The Atlantic Monthly, Volume 09, No. 52, February, 1862 eBook

This eBook from the Gutenberg Project consists of approximately 305 pages of information about The Atlantic Monthly, Volume 09, No. 52, February, 1862.

The Atlantic Monthly, Volume 09, No. 52, February, 1862 eBook

This eBook from the Gutenberg Project consists of approximately 305 pages of information about The Atlantic Monthly, Volume 09, No. 52, February, 1862.

Braced by his lunch on the brown fibre of good Mrs. Purtett’s cold drumstick and thigh, Wade was now in fine trim.  The air was more glittering and electric than ever.  It was triumph and victory and paean in action to go flashing along over this footing, smoother than polished marble and sheenier than first-water gems.

Wade felt the high exhilaration of pure blood galloping through a body alive from top to toe.  The rhythm of his movement was like music to him.

The Point ended in a sharp promontory.  Just before he came abreast of it, Wade under mighty headway flung into his favorite corkscrew spiral on one foot, and went whirling dizzily along, round and round, in a straight line.

At the dizziest moment, he was suddenly aware of a figure, also turning the Point at full speed, and rushing to a collision.

He jerked aside to avoid it.  He could not look to his footing.  His skate struck a broken oar, imbedded in the ice.  He fell violently, and lay like a dead man.

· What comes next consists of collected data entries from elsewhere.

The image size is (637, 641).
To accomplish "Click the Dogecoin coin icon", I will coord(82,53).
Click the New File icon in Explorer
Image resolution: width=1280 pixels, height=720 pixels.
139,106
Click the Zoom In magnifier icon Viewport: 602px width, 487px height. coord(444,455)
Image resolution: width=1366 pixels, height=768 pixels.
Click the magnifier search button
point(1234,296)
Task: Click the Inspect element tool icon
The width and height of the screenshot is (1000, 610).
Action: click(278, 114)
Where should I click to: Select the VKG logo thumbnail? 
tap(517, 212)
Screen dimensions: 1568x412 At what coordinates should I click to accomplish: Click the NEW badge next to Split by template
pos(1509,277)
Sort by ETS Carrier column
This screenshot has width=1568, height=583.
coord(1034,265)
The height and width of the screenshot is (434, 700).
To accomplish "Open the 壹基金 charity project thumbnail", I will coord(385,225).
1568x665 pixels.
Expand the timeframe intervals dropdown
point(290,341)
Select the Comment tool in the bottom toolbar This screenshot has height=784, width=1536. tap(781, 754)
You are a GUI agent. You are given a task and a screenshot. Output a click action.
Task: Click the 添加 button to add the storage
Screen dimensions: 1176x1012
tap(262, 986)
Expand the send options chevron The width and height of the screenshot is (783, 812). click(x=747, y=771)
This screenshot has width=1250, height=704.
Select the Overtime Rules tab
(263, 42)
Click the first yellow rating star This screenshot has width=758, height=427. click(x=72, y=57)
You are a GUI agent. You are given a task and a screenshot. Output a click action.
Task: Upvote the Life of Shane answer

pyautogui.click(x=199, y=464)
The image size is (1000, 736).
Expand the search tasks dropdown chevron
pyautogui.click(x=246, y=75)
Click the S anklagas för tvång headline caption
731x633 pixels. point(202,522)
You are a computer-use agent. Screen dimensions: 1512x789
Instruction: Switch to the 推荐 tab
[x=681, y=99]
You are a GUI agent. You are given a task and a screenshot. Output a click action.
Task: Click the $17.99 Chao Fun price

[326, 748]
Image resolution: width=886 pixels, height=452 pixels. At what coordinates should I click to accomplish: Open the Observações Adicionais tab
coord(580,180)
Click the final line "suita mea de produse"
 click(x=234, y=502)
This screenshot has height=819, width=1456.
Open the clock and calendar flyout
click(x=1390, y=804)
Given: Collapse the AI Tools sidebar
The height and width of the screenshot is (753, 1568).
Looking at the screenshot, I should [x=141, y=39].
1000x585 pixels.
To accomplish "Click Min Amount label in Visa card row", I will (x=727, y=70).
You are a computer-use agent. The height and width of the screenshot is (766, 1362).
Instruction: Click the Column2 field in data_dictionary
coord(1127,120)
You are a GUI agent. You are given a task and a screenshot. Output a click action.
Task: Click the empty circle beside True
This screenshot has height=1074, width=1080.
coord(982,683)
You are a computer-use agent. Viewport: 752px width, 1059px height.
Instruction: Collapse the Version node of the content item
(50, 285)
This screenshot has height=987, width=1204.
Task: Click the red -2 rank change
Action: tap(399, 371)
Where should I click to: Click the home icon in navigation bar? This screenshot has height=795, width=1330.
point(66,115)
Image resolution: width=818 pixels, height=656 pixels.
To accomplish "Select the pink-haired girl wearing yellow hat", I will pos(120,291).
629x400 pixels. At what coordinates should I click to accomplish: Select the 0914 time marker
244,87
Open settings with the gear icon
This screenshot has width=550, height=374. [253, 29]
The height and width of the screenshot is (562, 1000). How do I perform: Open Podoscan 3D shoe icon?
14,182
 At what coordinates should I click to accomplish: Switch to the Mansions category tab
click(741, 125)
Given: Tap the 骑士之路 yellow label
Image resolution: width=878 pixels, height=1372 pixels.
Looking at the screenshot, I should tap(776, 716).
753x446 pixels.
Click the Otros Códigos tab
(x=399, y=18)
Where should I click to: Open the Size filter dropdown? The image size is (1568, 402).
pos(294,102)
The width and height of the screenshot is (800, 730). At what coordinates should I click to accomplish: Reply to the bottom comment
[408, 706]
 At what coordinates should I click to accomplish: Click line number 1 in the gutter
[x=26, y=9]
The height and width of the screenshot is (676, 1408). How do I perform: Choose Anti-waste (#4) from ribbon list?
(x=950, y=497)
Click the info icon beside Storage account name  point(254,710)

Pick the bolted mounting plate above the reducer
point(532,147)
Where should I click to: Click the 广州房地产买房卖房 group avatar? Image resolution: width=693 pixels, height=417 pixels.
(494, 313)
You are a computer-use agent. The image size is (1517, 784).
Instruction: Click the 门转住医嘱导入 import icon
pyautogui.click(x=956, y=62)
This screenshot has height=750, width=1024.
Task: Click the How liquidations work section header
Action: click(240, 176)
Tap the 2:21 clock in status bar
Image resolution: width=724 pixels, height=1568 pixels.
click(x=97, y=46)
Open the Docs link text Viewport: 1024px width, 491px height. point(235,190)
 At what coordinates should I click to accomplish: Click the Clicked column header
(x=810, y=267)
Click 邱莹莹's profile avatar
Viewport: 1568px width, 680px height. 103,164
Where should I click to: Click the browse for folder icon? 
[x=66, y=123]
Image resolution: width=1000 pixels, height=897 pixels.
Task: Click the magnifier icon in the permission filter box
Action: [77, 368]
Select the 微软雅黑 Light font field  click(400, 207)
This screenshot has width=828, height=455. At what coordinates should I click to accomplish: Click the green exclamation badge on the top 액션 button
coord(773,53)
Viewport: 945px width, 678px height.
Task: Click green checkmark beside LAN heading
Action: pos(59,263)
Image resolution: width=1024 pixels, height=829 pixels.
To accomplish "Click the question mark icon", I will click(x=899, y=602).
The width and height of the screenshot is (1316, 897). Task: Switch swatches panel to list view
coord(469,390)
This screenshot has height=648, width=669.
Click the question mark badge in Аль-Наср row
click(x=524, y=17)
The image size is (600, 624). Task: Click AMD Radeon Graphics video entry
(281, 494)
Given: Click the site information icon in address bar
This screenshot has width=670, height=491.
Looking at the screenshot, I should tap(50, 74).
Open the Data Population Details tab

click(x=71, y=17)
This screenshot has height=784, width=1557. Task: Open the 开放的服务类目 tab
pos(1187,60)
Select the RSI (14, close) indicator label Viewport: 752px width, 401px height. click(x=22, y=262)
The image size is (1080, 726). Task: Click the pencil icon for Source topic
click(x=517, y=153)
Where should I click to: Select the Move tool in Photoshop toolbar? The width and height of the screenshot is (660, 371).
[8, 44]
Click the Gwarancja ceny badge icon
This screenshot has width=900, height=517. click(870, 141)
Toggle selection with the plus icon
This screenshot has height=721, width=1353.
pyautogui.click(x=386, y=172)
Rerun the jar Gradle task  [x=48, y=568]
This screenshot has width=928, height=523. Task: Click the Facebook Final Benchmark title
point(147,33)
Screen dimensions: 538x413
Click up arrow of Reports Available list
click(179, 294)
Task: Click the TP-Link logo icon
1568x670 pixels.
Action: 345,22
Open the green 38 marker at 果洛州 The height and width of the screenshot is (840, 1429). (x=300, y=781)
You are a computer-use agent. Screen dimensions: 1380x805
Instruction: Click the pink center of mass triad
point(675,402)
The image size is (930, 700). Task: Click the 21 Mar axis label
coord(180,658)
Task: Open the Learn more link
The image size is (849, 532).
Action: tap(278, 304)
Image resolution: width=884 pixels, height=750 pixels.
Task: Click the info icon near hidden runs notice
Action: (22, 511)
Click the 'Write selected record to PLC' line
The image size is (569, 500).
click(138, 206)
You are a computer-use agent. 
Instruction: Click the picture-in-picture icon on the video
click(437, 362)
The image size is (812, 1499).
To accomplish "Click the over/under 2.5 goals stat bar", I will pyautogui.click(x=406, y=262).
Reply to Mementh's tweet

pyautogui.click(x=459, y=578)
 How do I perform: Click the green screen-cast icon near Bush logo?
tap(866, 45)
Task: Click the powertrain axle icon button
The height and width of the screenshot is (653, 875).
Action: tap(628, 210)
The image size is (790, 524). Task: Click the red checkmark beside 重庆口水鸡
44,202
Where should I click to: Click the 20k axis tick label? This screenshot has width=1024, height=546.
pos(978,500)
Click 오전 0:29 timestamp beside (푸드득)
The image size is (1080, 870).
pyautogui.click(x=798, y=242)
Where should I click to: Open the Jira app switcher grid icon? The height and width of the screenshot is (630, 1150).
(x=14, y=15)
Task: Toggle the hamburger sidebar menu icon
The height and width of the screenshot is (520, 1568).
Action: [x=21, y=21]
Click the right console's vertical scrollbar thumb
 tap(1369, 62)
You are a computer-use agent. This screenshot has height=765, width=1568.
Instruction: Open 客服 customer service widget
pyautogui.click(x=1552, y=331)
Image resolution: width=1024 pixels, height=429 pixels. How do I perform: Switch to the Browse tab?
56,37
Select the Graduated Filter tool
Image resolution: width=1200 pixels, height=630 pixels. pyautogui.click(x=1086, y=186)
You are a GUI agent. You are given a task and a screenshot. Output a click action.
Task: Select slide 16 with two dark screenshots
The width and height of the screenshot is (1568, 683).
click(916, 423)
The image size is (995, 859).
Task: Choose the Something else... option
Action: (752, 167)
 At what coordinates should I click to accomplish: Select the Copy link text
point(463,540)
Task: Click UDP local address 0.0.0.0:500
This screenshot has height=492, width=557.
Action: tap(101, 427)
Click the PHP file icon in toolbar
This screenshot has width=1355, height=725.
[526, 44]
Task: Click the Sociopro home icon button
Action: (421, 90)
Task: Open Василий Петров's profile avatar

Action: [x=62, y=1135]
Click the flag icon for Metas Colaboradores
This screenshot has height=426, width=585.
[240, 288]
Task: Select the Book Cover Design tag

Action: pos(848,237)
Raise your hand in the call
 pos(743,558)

His New Skates, Testimonial of Merit, seem to have served him a shabby trick.

CHAPTER VIII.

TETE-A-TETE.

Seeing Wade lie there motionless, the lady——­

Took off her spectacles, blew her great red nose, and stiffly drew near.

Spectacles!  Nose!  No,—­the latter feature of hers had never become acquainted with the former; and there was as little stiffness as nasal redness about her.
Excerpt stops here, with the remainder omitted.